Drückjagd, Petition und Bürgerantrag - Bürger streiten über Wildschweine in Kleinmachnow

Di 06.02.24 | 12:27 Uhr | Von Marie-Therese Harasim und Philipp Rother
  12
Archivbild: Eine Drueckjagt in Kleinmachnow im November 2023 werden Wildschweine geschossen. (Quelle: Pressestelle Kleinmachnow)
Bild: Pressestelle Kleinmachnow

Sie kommen immer wieder, und meist auch noch mit reichlich Nachwuchs: Wildschweine machen in Kleinmachnow immer wieder Ärger. Eine Drückjagd hat etwas Ruhe gebracht. Nun regt sich Widerstand dagegen. Von Marie-Therese Harasim und Philipp Rother

Die Gemeinde Kleinmachnow (Potsdam-Mittelmark) war im vergangenen Juli international in den Schlagzeilen. Etwa 30 Stunden lang wurde rund um den Ort nach einer Löwin gesucht, Hunderte Polizisten waren im Einsatz. Dann wurde Entwarnung gegeben. Das Tier sei höchstwahrscheinlich ein Wildschwein, hieß es.

Die Journalisten, Polizisten und Wildtierexperten zogen schnell wieder ab, das Wildschwein blieb. Und mit ihm viele seiner Artgenossen. Wie viele Wildschweine es in Kleinmachnow wirklich sind, sei nicht bekannt, sagte Gemeindesprecherin Martina Bellack auf Nachfrage: "Sie leben im Wald, sie können nicht gezählt werden."

Die Tiere folgen noch immer uralten Wildwechseln und stören sich nicht daran, dass dort nun Häuser stehen. Im Gegenteil: Sobald sie bei ihren nächtlichen kilometerweiten Wanderungen auf Nahrung stoßen, kommen sie immer wieder. Und Nahrung finden sie in Kleinmachnow jede Menge. Das beginnt auf den Maisfeldern der Region, geht weiter mit den Eicheln der Straßenbäume, mit Fallobst in den Gärten und mit einem reichen Angebot an Egerlingen und Larven in gut gewässerten Gärten und Komposthaufen.

Die Tiere dringen immer wieder in Gärten ein und plündern Mülltonnen - vor allem rund um den Stolper Weg. Die Siedlung zählt zu den am stärksten von den Wildschweinen heimgesuchten Orten in Kleinmachnow.
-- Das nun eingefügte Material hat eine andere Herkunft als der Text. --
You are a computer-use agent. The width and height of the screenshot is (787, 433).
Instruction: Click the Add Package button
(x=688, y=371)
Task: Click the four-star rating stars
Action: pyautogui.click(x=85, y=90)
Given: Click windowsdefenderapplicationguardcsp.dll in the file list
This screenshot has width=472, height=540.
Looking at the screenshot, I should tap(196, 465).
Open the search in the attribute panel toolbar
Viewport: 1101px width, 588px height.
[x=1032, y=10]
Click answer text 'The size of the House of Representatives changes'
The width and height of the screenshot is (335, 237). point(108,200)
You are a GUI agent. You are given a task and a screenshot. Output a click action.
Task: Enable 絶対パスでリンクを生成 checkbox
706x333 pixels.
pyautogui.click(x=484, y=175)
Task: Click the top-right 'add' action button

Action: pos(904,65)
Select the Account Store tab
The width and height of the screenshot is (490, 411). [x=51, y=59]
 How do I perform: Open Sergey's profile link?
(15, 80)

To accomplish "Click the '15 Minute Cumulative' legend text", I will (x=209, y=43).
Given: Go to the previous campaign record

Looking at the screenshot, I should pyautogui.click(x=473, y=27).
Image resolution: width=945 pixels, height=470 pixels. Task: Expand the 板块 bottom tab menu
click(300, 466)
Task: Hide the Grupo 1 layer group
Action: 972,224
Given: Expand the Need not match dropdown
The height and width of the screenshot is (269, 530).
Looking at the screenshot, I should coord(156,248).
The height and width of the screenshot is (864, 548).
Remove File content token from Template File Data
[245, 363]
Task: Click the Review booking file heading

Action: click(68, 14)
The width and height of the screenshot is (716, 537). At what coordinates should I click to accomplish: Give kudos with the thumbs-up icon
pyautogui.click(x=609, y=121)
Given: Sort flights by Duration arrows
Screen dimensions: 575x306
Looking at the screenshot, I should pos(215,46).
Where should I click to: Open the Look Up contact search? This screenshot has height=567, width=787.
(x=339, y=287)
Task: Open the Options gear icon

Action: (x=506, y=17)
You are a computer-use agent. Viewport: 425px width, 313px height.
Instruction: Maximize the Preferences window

Anwohner fordern nicht nur dort schon länger Maßnahmen gegen die Tiere. Auch Hunde wurden in der Dämmerung bereits angegriffen.

Drückjagd im November

"Es ist schon ein Problem, eine Plage", berichtete Bellack. Daher sei im November auch eine sogenannte Drückjagd durchgeführt worden. Jäger der Berliner Forsten und der Jagdgenossenschaft Kleinmachnow/Stahnsdorf hatten dabei nahe des Stolper Wegs 16 Wildschweine erlegt [kleinmachnow.de]. Bei einer solchen Jagd werden die Tiere gezielt in Richtung der zuvor aufgestellten Jäger getrieben. Beteiligt waren insgesamt 13 Treiber und 16 Jäger.

Danach sei es in Kleinmachnow "ruhiger geworden", so Bellack. Das sei auch der Sinn der Jagd gewesen. Einerseits sollte der Wildbestand reduziert werden, anderseits sollte den Tieren der Aufenthalt in diesem Waldstück nachhaltig vermiest werden. "Die merken sich das", so Bellack. Das Kleinmachnower Wohnviertel sei bisher ein "sicherer Ort" für die Wildschweine gewesen. Dagegen habe man vorgehen wollen.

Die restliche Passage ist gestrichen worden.